Leave out the pictures and repeat exactly the lines from the one containing "How do I perform: Enable" through the end of the records.
*** Opening Data provided ***
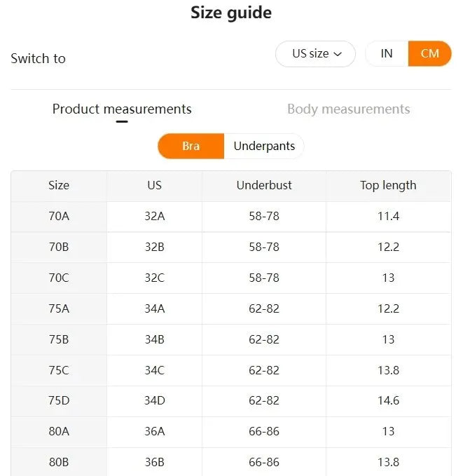Select the 70A size row cell
Screen dimensions: 470x476
pos(59,216)
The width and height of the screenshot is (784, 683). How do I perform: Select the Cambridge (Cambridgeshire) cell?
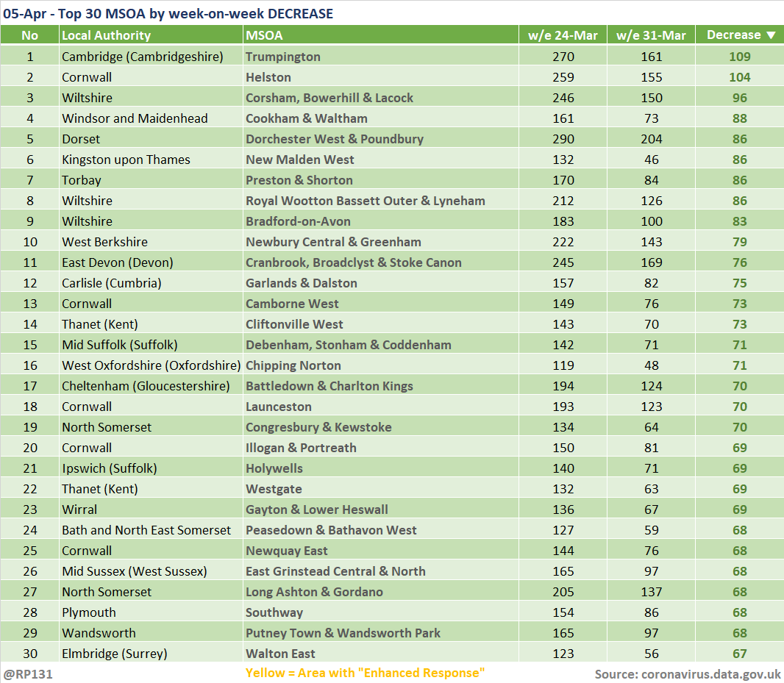[142, 57]
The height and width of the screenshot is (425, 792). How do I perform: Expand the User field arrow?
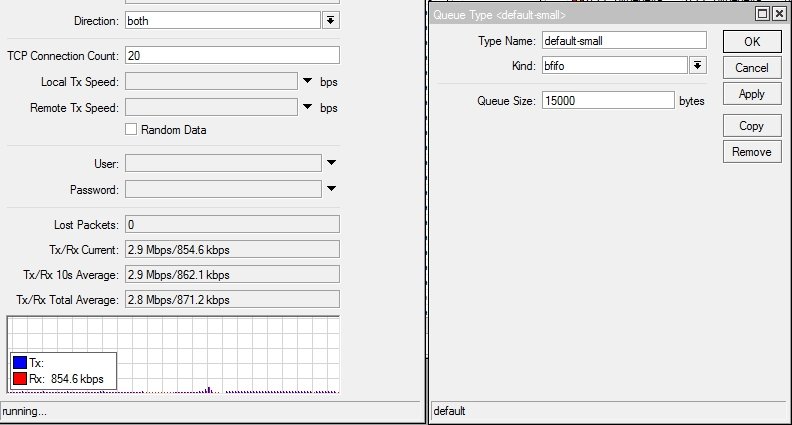[x=331, y=163]
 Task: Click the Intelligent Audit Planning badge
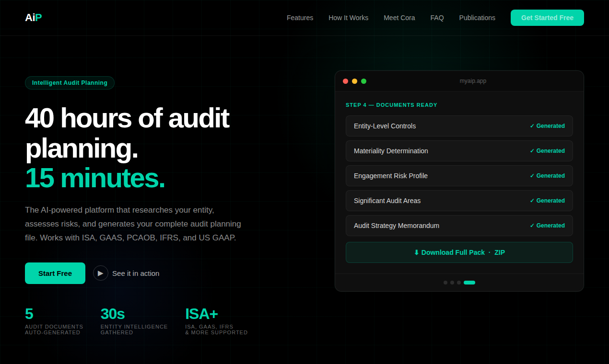(70, 82)

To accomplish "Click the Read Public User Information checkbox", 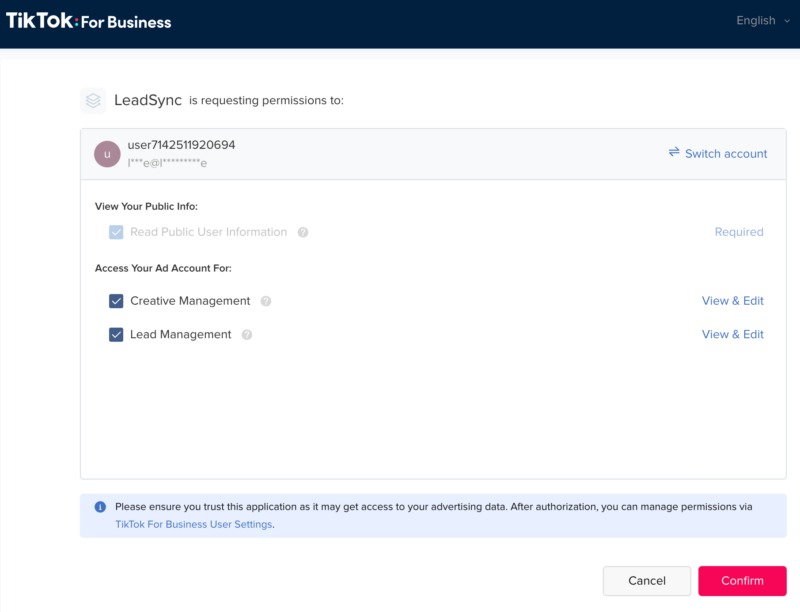I will 116,231.
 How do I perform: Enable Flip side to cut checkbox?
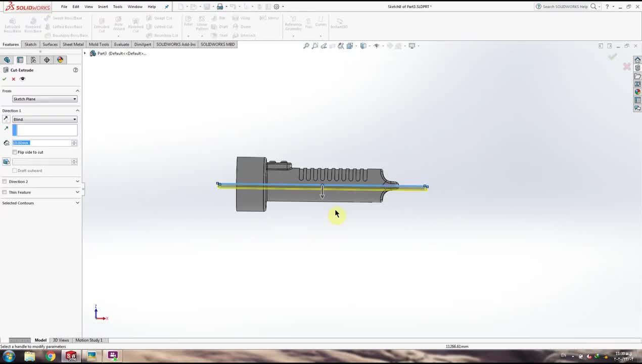(x=15, y=152)
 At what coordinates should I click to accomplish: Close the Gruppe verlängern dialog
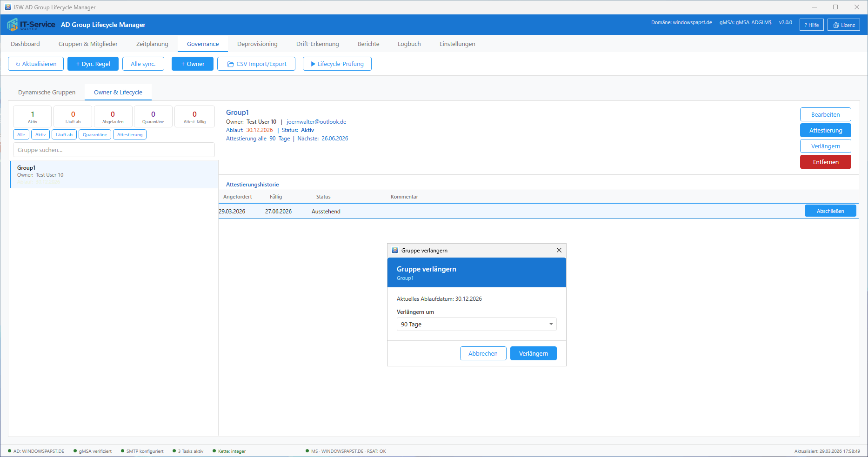[x=559, y=251]
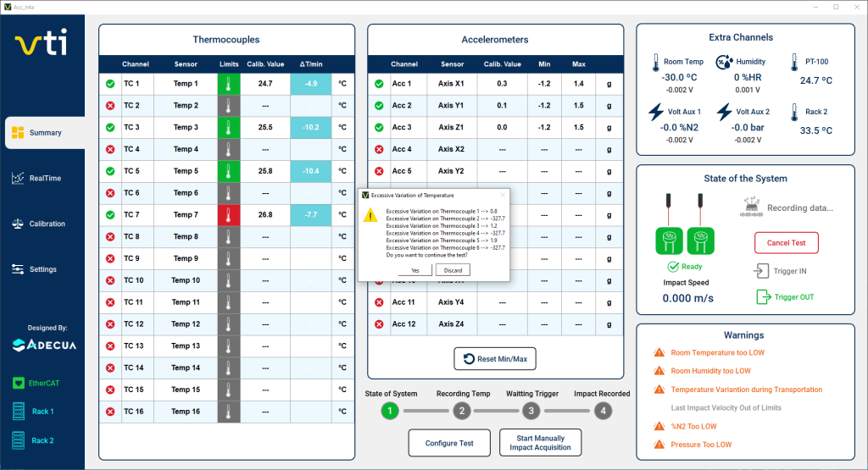Click the Rack 2 server icon
The height and width of the screenshot is (470, 868).
coord(18,440)
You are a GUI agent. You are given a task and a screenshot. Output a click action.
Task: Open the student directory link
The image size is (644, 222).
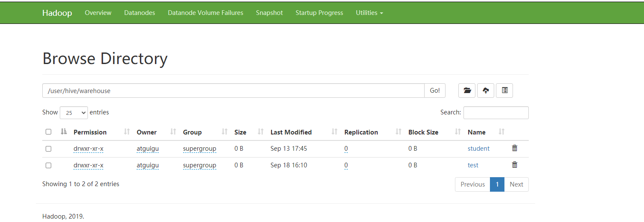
*** Closing Data provided ***
_Completed task_.
 How do I perform: Enable Flip side to cut checkbox?
(x=15, y=152)
 At what coordinates should I click to accomplish: Close the Gruppe verlängern dialog
[x=559, y=251]
Click the Rack 2 server icon
The height and width of the screenshot is (470, 868).
coord(18,440)
You are a GUI agent. You are given a task and a screenshot. Output a click action.
Task: Open the student directory link
The image size is (644, 222).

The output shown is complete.